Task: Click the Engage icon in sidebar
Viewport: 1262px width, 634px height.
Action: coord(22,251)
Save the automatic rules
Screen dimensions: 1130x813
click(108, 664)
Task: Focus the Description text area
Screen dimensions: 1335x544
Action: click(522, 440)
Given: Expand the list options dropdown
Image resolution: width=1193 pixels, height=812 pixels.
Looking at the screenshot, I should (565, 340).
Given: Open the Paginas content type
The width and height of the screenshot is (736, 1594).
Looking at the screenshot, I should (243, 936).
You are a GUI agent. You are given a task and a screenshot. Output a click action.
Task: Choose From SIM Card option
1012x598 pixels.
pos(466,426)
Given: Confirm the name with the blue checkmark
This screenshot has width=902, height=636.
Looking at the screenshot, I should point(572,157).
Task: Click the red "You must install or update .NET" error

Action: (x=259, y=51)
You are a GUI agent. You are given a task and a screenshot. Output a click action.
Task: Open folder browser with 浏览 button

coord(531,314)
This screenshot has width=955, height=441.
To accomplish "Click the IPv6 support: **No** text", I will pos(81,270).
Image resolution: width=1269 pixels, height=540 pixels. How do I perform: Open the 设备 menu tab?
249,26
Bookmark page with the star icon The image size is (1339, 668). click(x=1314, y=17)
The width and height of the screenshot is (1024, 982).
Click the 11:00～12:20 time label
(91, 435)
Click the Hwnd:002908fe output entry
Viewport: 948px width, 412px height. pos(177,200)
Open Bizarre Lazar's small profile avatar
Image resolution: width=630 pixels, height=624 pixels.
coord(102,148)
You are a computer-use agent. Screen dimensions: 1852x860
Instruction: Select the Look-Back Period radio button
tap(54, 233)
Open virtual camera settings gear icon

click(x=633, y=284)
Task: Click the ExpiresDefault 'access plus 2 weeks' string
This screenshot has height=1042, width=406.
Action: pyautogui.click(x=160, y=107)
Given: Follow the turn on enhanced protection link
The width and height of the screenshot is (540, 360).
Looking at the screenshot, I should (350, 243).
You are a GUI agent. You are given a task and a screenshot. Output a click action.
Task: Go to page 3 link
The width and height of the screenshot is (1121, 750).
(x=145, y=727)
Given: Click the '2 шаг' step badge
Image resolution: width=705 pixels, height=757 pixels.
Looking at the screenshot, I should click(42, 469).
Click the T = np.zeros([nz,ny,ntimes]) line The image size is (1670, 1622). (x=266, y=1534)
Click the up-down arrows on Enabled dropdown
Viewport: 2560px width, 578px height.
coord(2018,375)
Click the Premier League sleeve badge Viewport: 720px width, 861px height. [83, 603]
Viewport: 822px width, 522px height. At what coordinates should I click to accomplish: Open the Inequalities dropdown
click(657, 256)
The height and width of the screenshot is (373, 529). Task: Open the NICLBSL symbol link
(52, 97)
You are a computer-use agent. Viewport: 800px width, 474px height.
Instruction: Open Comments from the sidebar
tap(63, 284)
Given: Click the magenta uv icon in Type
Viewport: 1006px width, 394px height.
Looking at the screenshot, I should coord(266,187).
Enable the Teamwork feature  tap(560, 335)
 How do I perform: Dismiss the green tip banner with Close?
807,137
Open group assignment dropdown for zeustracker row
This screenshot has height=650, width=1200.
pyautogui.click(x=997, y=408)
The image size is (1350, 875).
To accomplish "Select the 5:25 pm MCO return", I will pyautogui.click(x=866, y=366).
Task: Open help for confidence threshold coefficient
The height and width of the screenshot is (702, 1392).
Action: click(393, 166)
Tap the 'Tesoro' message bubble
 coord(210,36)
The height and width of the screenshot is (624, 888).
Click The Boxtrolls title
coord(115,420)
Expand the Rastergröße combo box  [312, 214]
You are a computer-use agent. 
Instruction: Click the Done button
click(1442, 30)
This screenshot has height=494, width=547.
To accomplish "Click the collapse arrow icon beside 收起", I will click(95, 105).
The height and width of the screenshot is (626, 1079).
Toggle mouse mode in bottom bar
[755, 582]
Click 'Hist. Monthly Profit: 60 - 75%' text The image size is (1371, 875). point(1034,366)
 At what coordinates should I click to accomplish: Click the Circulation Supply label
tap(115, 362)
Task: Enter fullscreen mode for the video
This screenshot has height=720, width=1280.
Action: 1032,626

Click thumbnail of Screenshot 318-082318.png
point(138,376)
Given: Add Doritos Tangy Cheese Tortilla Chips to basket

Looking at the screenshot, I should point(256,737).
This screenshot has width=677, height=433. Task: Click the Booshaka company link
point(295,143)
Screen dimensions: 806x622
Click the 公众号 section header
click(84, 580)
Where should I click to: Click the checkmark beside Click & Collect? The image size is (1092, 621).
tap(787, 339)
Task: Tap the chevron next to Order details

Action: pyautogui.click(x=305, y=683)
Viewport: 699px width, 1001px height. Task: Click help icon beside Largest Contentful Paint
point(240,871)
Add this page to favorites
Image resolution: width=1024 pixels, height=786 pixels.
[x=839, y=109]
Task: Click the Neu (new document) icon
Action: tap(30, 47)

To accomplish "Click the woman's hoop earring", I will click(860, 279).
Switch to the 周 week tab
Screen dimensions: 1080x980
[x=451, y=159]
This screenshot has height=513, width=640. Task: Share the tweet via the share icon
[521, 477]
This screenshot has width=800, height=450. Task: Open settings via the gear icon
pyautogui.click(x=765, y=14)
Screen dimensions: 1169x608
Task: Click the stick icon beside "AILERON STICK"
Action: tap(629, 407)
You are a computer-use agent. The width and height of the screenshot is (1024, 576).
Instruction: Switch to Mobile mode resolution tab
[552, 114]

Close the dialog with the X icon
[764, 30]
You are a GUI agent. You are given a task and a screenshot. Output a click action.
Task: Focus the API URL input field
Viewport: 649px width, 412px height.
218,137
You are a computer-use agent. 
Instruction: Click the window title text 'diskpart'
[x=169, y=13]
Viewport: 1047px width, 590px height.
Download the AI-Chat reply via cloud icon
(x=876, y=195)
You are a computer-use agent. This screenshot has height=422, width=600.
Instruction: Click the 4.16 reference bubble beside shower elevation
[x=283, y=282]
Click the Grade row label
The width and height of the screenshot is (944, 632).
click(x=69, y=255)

* What you need to do *
Every record is to be repeated exactly as written.

* Answer space *
Task: Click the Engage icon in sidebar
Viewport: 1262px width, 634px height.
Action: coord(22,251)
Save the automatic rules
Screen dimensions: 1130x813
click(108, 664)
Task: Focus the Description text area
Screen dimensions: 1335x544
Action: click(522, 440)
Given: Expand the list options dropdown
Image resolution: width=1193 pixels, height=812 pixels.
Looking at the screenshot, I should (565, 340).
Given: Open the Paginas content type
The width and height of the screenshot is (736, 1594).
Looking at the screenshot, I should (243, 936).
You are a GUI agent. You are given a task and a screenshot. Output a click action.
Task: Choose From SIM Card option
1012x598 pixels.
pos(466,426)
Given: Confirm the name with the blue checkmark
This screenshot has width=902, height=636.
Looking at the screenshot, I should point(572,157).
Task: Click the red "You must install or update .NET" error

Action: (x=259, y=51)
You are a GUI agent. You are given a task and a screenshot. Output a click action.
Task: Open folder browser with 浏览 button

coord(531,314)
This screenshot has width=955, height=441.
To accomplish "Click the IPv6 support: **No** text", I will pos(81,270).
Image resolution: width=1269 pixels, height=540 pixels. How do I perform: Open the 设备 menu tab?
249,26
Bookmark page with the star icon The image size is (1339, 668). click(x=1314, y=17)
The width and height of the screenshot is (1024, 982).
Click the 11:00～12:20 time label
(91, 435)
Click the Hwnd:002908fe output entry
Viewport: 948px width, 412px height. pos(177,200)
Open Bizarre Lazar's small profile avatar
Image resolution: width=630 pixels, height=624 pixels.
coord(102,148)
You are a computer-use agent. Screen dimensions: 1852x860
Instruction: Select the Look-Back Period radio button
tap(54, 233)
Open virtual camera settings gear icon

click(x=633, y=284)
Task: Click the ExpiresDefault 'access plus 2 weeks' string
This screenshot has height=1042, width=406.
Action: pyautogui.click(x=160, y=107)
Given: Follow the turn on enhanced protection link
The width and height of the screenshot is (540, 360).
Looking at the screenshot, I should (350, 243).
You are a GUI agent. You are given a task and a screenshot. Output a click action.
Task: Go to page 3 link
The width and height of the screenshot is (1121, 750).
(x=145, y=727)
Given: Click the '2 шаг' step badge
Image resolution: width=705 pixels, height=757 pixels.
Looking at the screenshot, I should click(42, 469).
Click the T = np.zeros([nz,ny,ntimes]) line The image size is (1670, 1622). (x=266, y=1534)
Click the up-down arrows on Enabled dropdown
Viewport: 2560px width, 578px height.
coord(2018,375)
Click the Premier League sleeve badge Viewport: 720px width, 861px height. [83, 603]
Viewport: 822px width, 522px height. At what coordinates should I click to accomplish: Open the Inequalities dropdown
click(657, 256)
The height and width of the screenshot is (373, 529). Task: Open the NICLBSL symbol link
(52, 97)
You are a computer-use agent. Viewport: 800px width, 474px height.
Instruction: Open Comments from the sidebar
tap(63, 284)
Given: Click the magenta uv icon in Type
Viewport: 1006px width, 394px height.
Looking at the screenshot, I should coord(266,187).
Enable the Teamwork feature  tap(560, 335)
 How do I perform: Dismiss the green tip banner with Close?
807,137
Open group assignment dropdown for zeustracker row
This screenshot has height=650, width=1200.
pyautogui.click(x=997, y=408)
The image size is (1350, 875).
To accomplish "Select the 5:25 pm MCO return", I will pyautogui.click(x=866, y=366).
Task: Open help for confidence threshold coefficient
The height and width of the screenshot is (702, 1392).
Action: click(393, 166)
Tap the 'Tesoro' message bubble
 coord(210,36)
The height and width of the screenshot is (624, 888).
Click The Boxtrolls title
coord(115,420)
Expand the Rastergröße combo box  [312, 214]
You are a computer-use agent. 
Instruction: Click the Done button
click(1442, 30)
This screenshot has height=494, width=547.
To accomplish "Click the collapse arrow icon beside 收起", I will click(95, 105).
The height and width of the screenshot is (626, 1079).
Toggle mouse mode in bottom bar
[755, 582]
Click 'Hist. Monthly Profit: 60 - 75%' text The image size is (1371, 875). point(1034,366)
 At what coordinates should I click to accomplish: Click the Circulation Supply label
tap(115, 362)
Task: Enter fullscreen mode for the video
This screenshot has height=720, width=1280.
Action: 1032,626

Click thumbnail of Screenshot 318-082318.png
point(138,376)
Given: Add Doritos Tangy Cheese Tortilla Chips to basket

Looking at the screenshot, I should point(256,737).
This screenshot has width=677, height=433. Task: Click the Booshaka company link
point(295,143)
Screen dimensions: 806x622
Click the 公众号 section header
click(84, 580)
Where should I click to: Click the checkmark beside Click & Collect? The image size is (1092, 621).
tap(787, 339)
Task: Tap the chevron next to Order details

Action: pyautogui.click(x=305, y=683)
Viewport: 699px width, 1001px height. Task: Click help icon beside Largest Contentful Paint
point(240,871)
Add this page to favorites
Image resolution: width=1024 pixels, height=786 pixels.
[x=839, y=109]
Task: Click the Neu (new document) icon
Action: tap(30, 47)

To accomplish "Click the woman's hoop earring", I will click(860, 279).
Switch to the 周 week tab
Screen dimensions: 1080x980
[x=451, y=159]
This screenshot has height=513, width=640. Task: Share the tweet via the share icon
[521, 477]
This screenshot has width=800, height=450. Task: Open settings via the gear icon
pyautogui.click(x=765, y=14)
Screen dimensions: 1169x608
Task: Click the stick icon beside "AILERON STICK"
Action: tap(629, 407)
You are a computer-use agent. The width and height of the screenshot is (1024, 576).
Instruction: Switch to Mobile mode resolution tab
[552, 114]

Close the dialog with the X icon
[764, 30]
You are a GUI agent. You are given a task and a screenshot. Output a click action.
Task: Focus the API URL input field
Viewport: 649px width, 412px height.
218,137
You are a computer-use agent. 
Instruction: Click the window title text 'diskpart'
[x=169, y=13]
Viewport: 1047px width, 590px height.
Download the AI-Chat reply via cloud icon
(x=876, y=195)
You are a computer-use agent. This screenshot has height=422, width=600.
Instruction: Click the 4.16 reference bubble beside shower elevation
[x=283, y=282]
Click the Grade row label
The width and height of the screenshot is (944, 632).
click(x=69, y=255)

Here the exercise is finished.